Diverses tâches qui échoient souvent à des profils juniors dans l’entreprise. Dès lors, ces derniers sont-ils susceptibles de voir leur périmètre se restreindre encore davantage ? Aux yeux de Romain Rabier de Smart Leaders, deux logiques vont s’affronter.
« Soit, vous automatisez vos processus avec le concours de l’intelligence artificielle dans une démarche de gain de productivité et de rentabilité, ou alors l’entreprise et ceux qui la dirigent se sentent investis d’un devoir de transmission aux nouvelles générations. » Cependant, ces deux logiques ne sont pas pour autant antinomiques et la première peut, comme mentionné en préambule, largement coexister pacifiquement avec la seconde.
Les outils d’intelligence artificielle ont vocation à accompagner et faciliter des procédures, et non pas à se substituer purement et simplement à elles. L’équilibre demeure donc la clé pour préserver la valeur ajoutée que peuvent représenter ces profils juniors. Et ils ont souvent pour atout de maîtriser avec une certaine maestria ces outils d’intelligence artificielle.

L’IA, pour « redessiner » le leader de demain ?

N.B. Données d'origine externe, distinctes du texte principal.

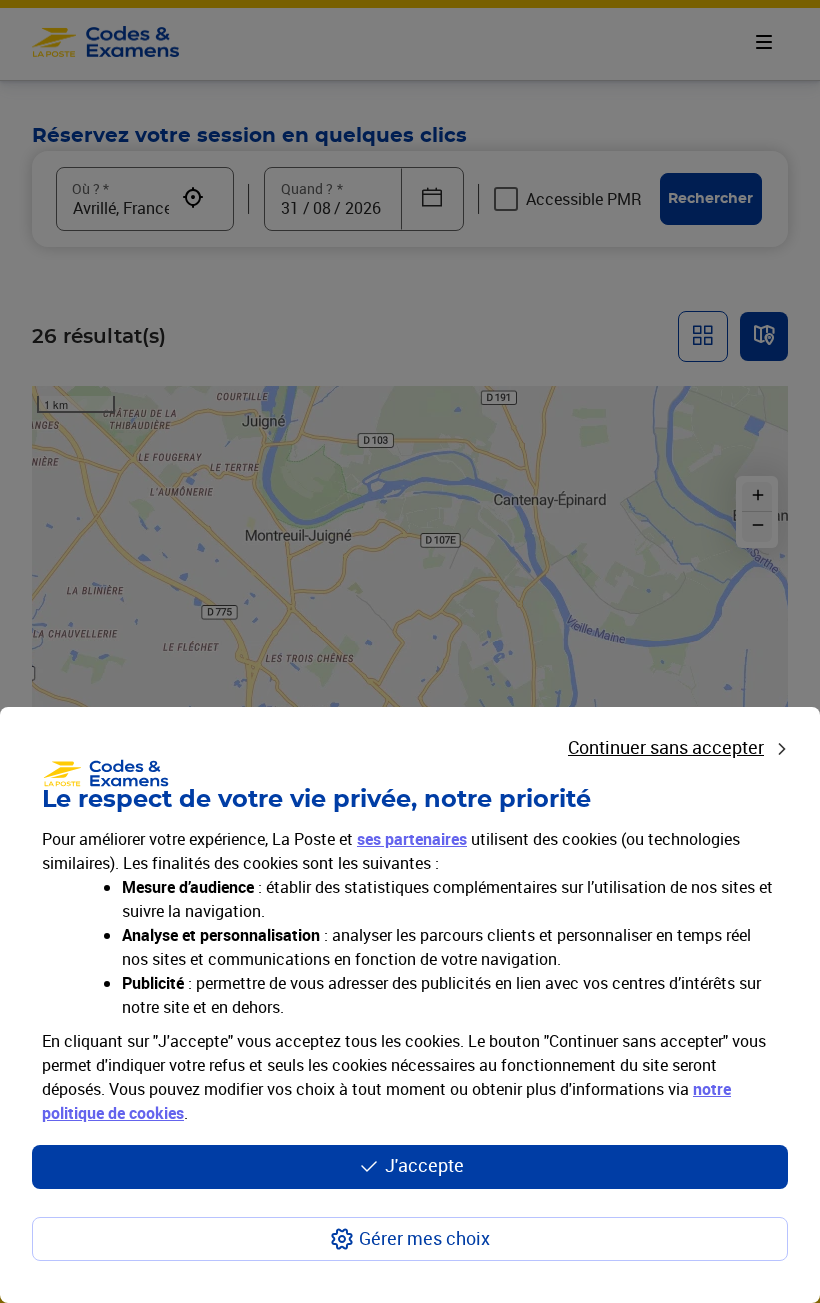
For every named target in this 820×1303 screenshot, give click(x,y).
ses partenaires (412, 839)
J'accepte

Du côté du leader, les cartes pourront également être rebattues, à en croire cette étude. « Les dirigeants et les managers doivent donc s’adapter en intégrant ces technologies dans leurs stratégies et décisions afin de rester compétitifs sur le marché, mais aussi en tant que leaders de leur organisation », abonde l’enquête.
« Il va falloir que le leader surtout assimile et comprenne l’impact que l’IA générative peut avoir sur son organisation plutôt que sur son propre quotidien », complète Markus Geir de Twelve Consulting. En outre, le dirigeant doit également prendre en considération qu’il évolue dans un monde où une partie de son expertise et de son leadership peut être améliorée, voire challengée par les outils d’intelligence artificielle « même si l’IA ne pourra jamais remplacer un leader qui parle et qui échange avec ses équipes », s’empresse de compléter Romain Rabier.
Des équipes, notamment parmi les plus jeunes , qui vont être de plus en plus exigeantes sur la façon d’être dirigées et managées. Dans un contexte incandescent de guerre des talents , faire l’impasse totale sur ces problématiques semble une hérésie.
Même si certains continuent, vaille que vaille, à repousser les assauts de l’IA, « dans un monde où tous les fondamentaux se fragilisent, il faut que les dirigeants soient en adéquation avec leur époque et réussissent à embarquer tout le monde. Ils doivent se réinventer et créer les conditions d’un projet commun, sinon, ils seront eux-mêmes en péril », prophétise le dirigeant de Smart Leaders.

Un entêtement qui pourrait accélérer purement et simplement l’obsolescence programmée du dirigeant.